Even before the latest rule, CMS had been tightening its enforcement playbook. The agency now typically sends an initial warning notice giving hospitals 90 days to fix deficiencies. If they do not, CMS issues a corrective action plan request; hospitals then have 45 days to submit a plan and 90 days from the request to come into full compliance.
CMS has said it will automatically impose penalties on hospitals that fail to submit a corrective plan by the deadline or fail to fulfill its terms. For hospitals that appear to make no effort at compliance—those with no machine-readable file and no shoppable services list or estimator tool—CMS has reserved the right to skip the warning letter and immediately demand a corrective action plan.
The forthcoming enforcement of the new data fields means a larger set of potential violations will now move through that pipeline. In addition to missing or hidden files, auditors will be looking at whether hospitals properly report required percentile allowed amounts, list their Type 2 NPIs and include a compliant attestation with an identified executive.
What it may mean for patients and payers
For patients, the immediate impact may be limited. The machine-readable files, which can run into millions of rows, are not designed for individual consumers to read. Instead, CMS and outside observers expect employers, unions, researchers and technology firms to be the primary users of the enhanced data, building tools that could eventually trickle down to patient-friendly price estimates.
Employer groups have argued that more precise, standardized data on what plans actually pay hospitals will strengthen their hand in negotiations and help them steer workers to lower-cost, high-quality facilities. Insurers, too, may use the information to redesign networks and benefit structures.
At the system level, economists and policy analysts say the richer data set could inform future efforts to rein in hospital prices, from tougher antitrust scrutiny of highly concentrated markets to proposals that would cap commercial payments at a multiple of Medicare rates.
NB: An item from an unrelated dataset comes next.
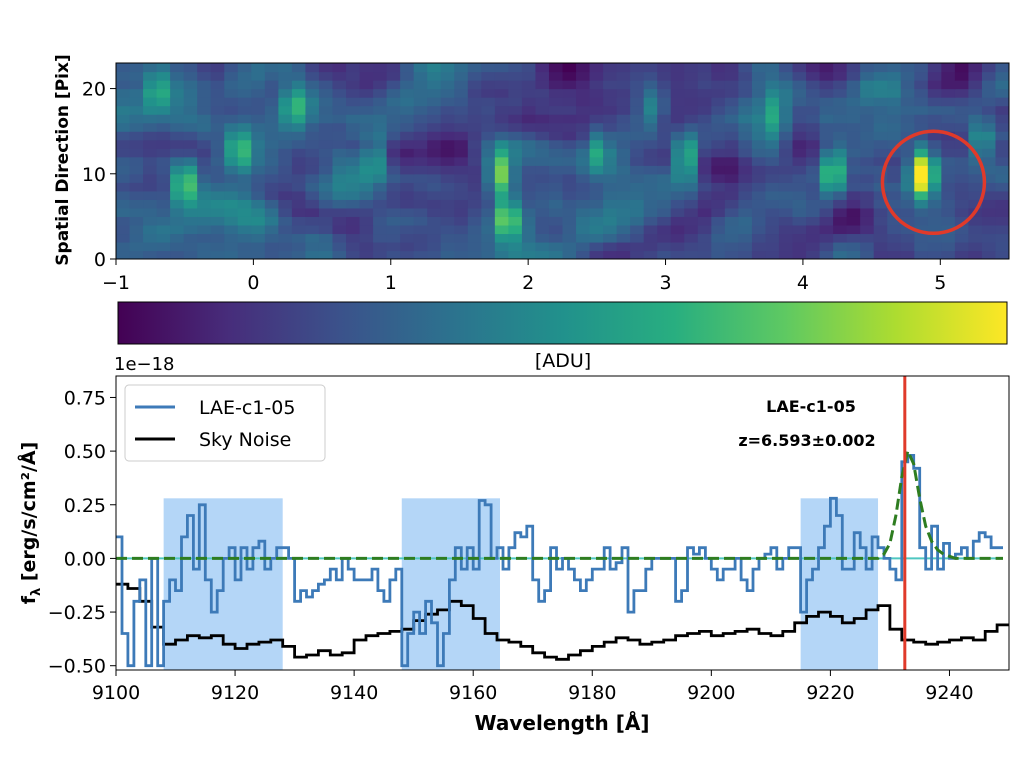  I want to click on heatmap-x-tick-label: 4, so click(803, 283).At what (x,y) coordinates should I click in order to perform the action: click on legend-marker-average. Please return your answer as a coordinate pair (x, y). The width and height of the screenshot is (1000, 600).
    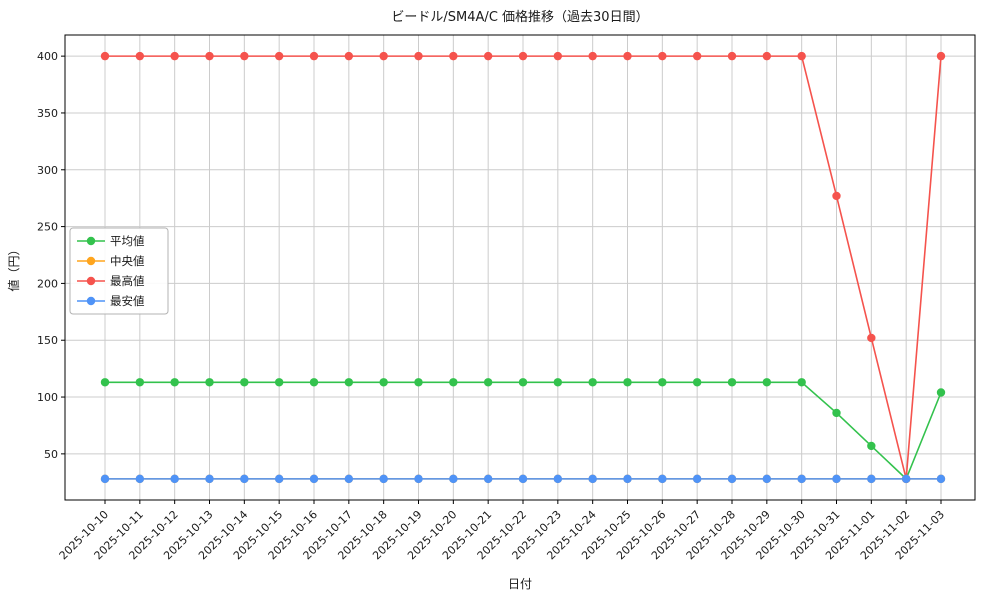
    Looking at the image, I should click on (91, 241).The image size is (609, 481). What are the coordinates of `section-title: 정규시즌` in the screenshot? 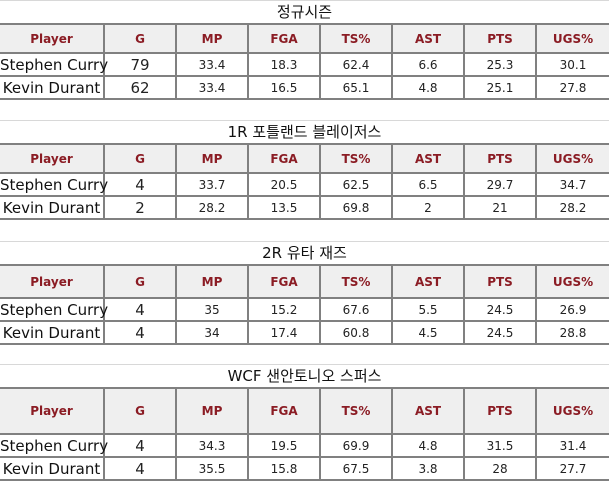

For now, though, the focus is on whether hospitals meet the new April 1 standard—and how vigorously CMS follows through.
Agency officials have stressed that the three-month grace period was meant to give hospitals time to adjust their systems, not to delay accountability. In a March 12 Medicare Learning Network newsletter sent to providers, CMS stated plainly: “Enforcement of new and updated Hospital Price Transparency (HPT) requirements … starts April 1, 2026.”
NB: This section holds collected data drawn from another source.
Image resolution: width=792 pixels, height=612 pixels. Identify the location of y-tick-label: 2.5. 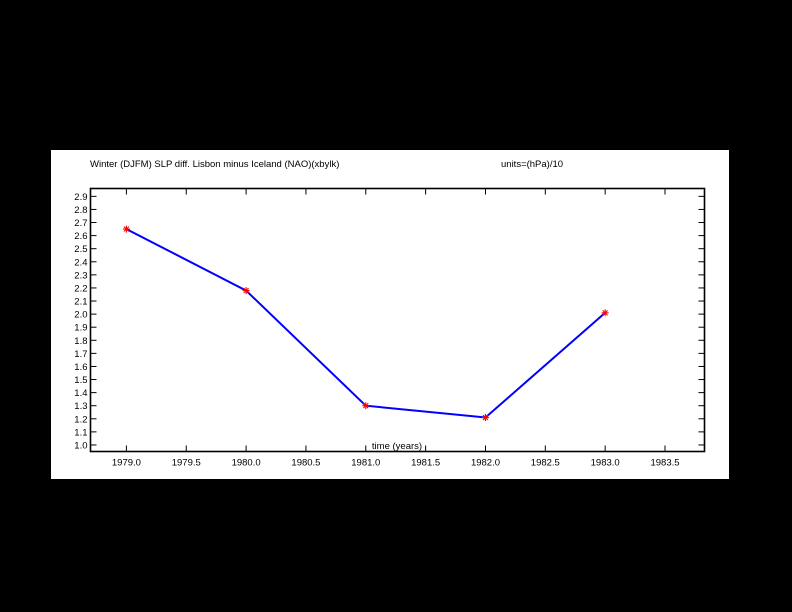
(80, 250).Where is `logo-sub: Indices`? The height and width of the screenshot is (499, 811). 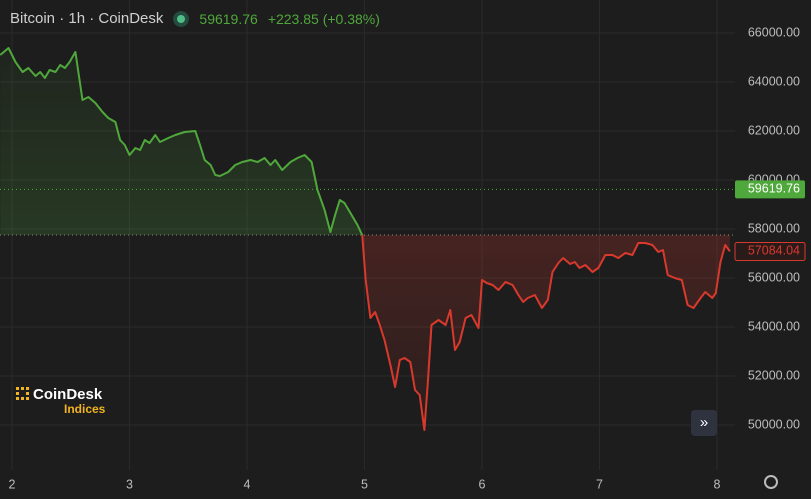 logo-sub: Indices is located at coordinates (85, 409).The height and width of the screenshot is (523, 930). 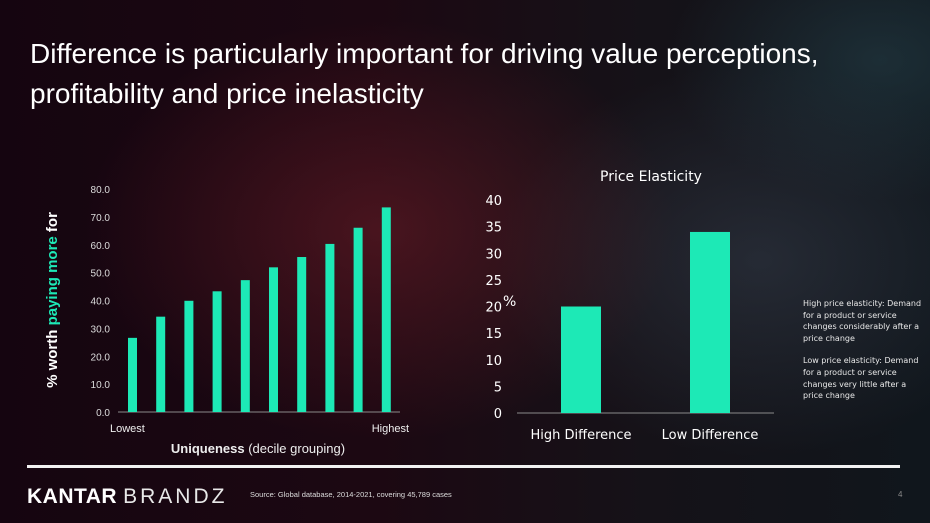 What do you see at coordinates (101, 274) in the screenshot?
I see `y-tick-label: 50.0` at bounding box center [101, 274].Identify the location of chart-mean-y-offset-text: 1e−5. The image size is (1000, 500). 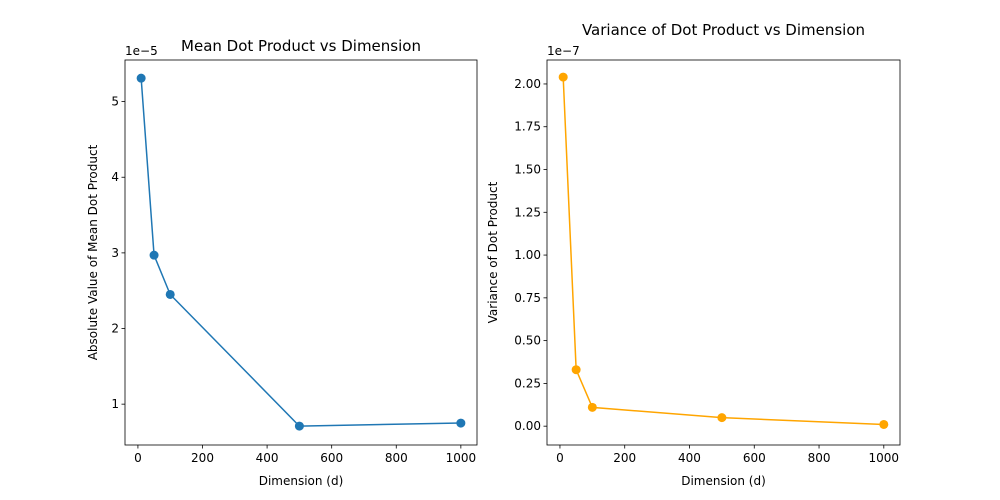
(142, 51).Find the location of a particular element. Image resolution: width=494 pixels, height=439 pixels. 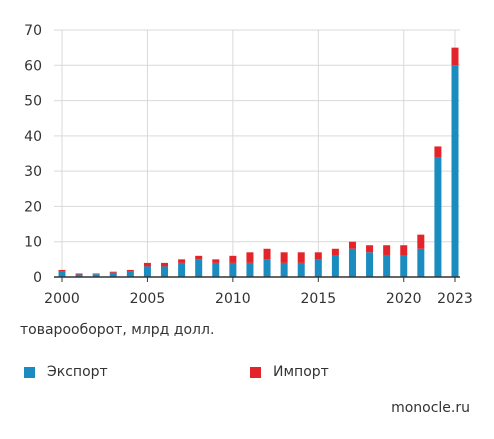

legend-item-import: Импорт is located at coordinates (290, 372).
After years in which price transparency often meant a hard-to-find spreadsheet of list prices few patients ever paid, federal regulators are betting that more detailed, standardized and verifiable data—backed by the possibility of meaningful fines—will finally make those numbers matter. Whether it changes how care is priced, or simply how it is seen, will become clearer as hospitals’ new files start to appear and enforcement actions follow.